The Delta Airlines power outage that grounded thousands of flights across the country was attributed to their legacy systems. What could they have done to prevent it? A network monitoring tool would have pinpointed the source of the problem possibly before the outage happened or even in just minutes instead of the reported 30 minutes. It would have allowed Delta's IT team to be nimbler while they remediated the issue.
Just a month ago, Southwest Airlines dealt with a similar scenario in which a broken network router caused another 2,300 canceled flights and cost Southwest tens of millions of dollars.
It Gets Even Worse
Technical failures affecting major airlines is yet another wakeup-call to businesses. As we march further into the 21st century, companies need to start to replace their aging IT infrastructure, and fast.
This isn’t just about good IT hygiene, it’s about nation-state sponsored hacking into the national infrastructure.
If legacy systems weren’t bad enough, recent reports claim that Chinese hackers are selling vulnerabilities in infrastructure of major airlines on the dark web. There is no proof that the information being sold on the dark web and the outages that occurred Monday are linked, but it wouldn’t be surprising. Legacy systems are not only an issue in the airline industry, but in the healthcare and finance sector as well. The cost of these systems going down can have a serious economic toll.
It’s not just that old equipment is more likely to break down - these systems haven’t been patched or updated in years. Vulnerabilities that are known by cyber criminals will not be fixed thereby making these systems insecure. All patch work needs to be done in-house. This means hiring extremely specialized (and expensive) engineers or even hiring former developers of the legacy systems. But since many businesses have been doing this for years, they generally won't make the transition to new infrastructure until their hand is forced. It’s a time and money suck to say the least, which is why it hasn’t been happening.
Network Monitoring Could Have Prevented These Big IT Fails
Let’s take a look back at the issue that Southwest ran into last month. Apparently, the reason for Southwest’s outage was due to a single network router being the access point for hundreds of critical applications. When this router “partially” failed (even though a backup process was in place in case of a breakdown) the backup was not triggered because it was not a complete failure, therefore causing a domino effect.
Southwest Airlines did not go into further details, but a network monitoring solution could have been setup to set a threshold that would have triggered an alert on the partial failure of the device. IT would have seen this alert and been able to understand quickly where the outage was happening - possibly even before it occurred.
Another fix would be not having so many critical applications running through the same access point on the network. This way if one part of the IT stack failed, the damage would have been minimized to only the applications connected to that router.
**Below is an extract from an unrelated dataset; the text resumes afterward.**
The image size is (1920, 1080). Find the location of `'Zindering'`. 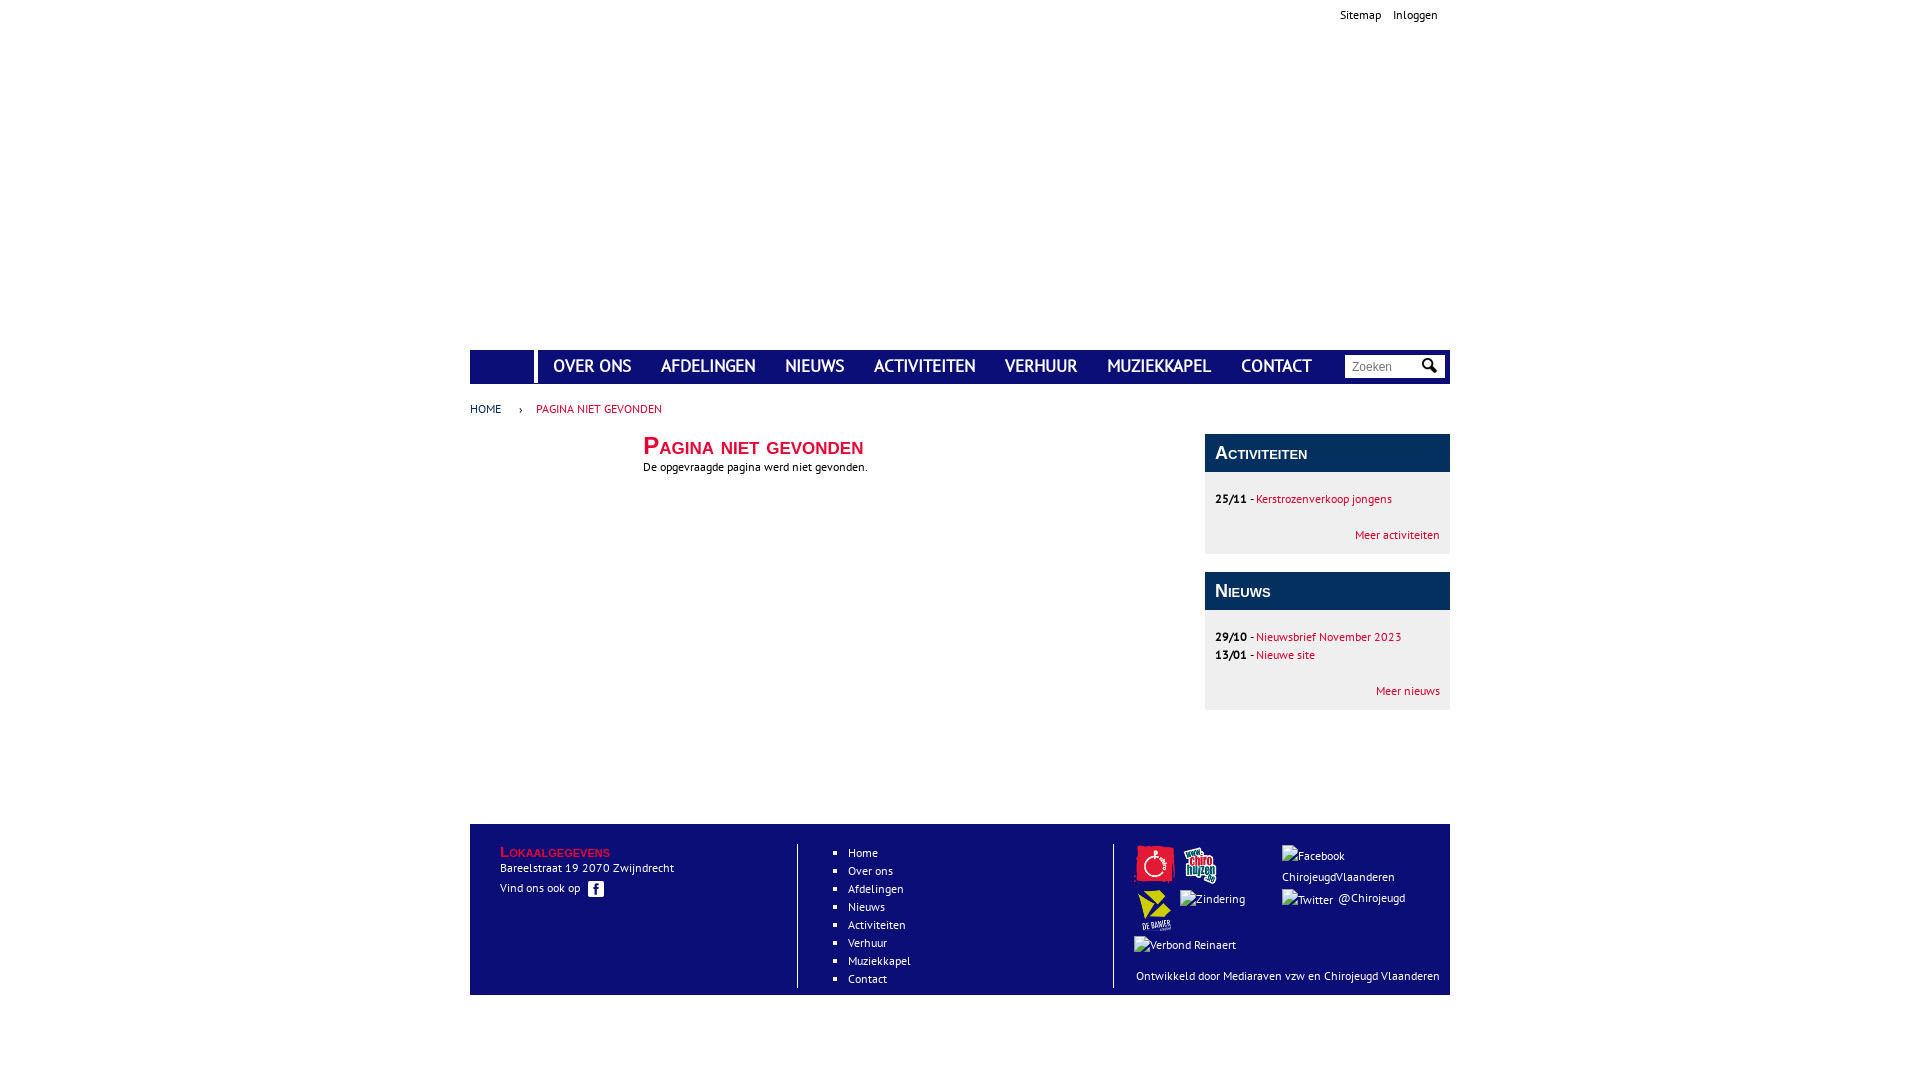

'Zindering' is located at coordinates (1213, 897).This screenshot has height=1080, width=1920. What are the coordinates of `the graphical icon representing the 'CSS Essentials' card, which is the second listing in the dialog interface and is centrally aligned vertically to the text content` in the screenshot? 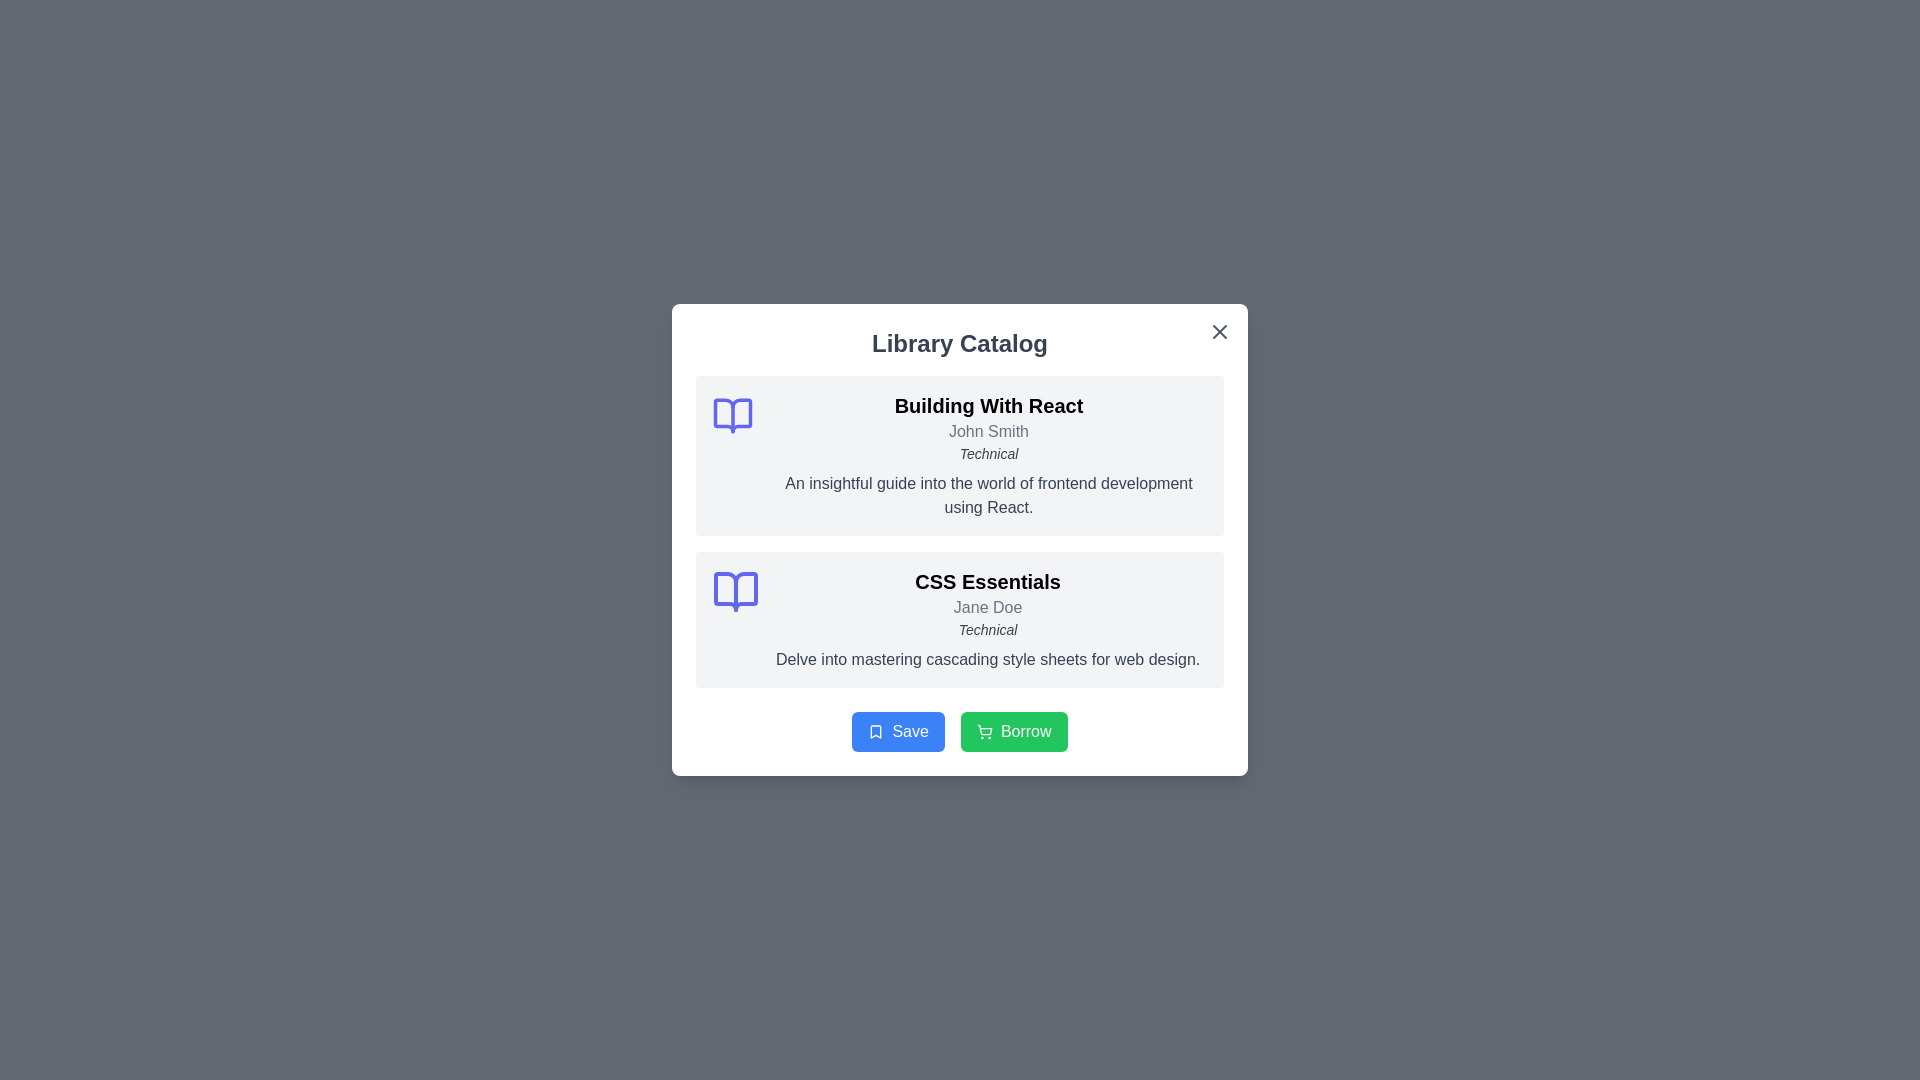 It's located at (876, 732).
As far as Delta is concerned, it would be important to make sure that strict thresholds for alerting IT were set for any legacy systems in the IT infrastructure. Legacy hardware, or in Delta’s case a power switch, should be under constant scrutiny by their IT team since legacy systems themselves are a serious risk to business operations.
Legacy software and hardware being used in business critical systems should be a concern for most businesses in this day and age. Not monitoring these systems properly is a critical fault of the IT teams at Delta and Southwest. We don’t have all the details as to what happened, but from what we can gather they have two options: either replace the legacy systems, or monitor them like a hawk.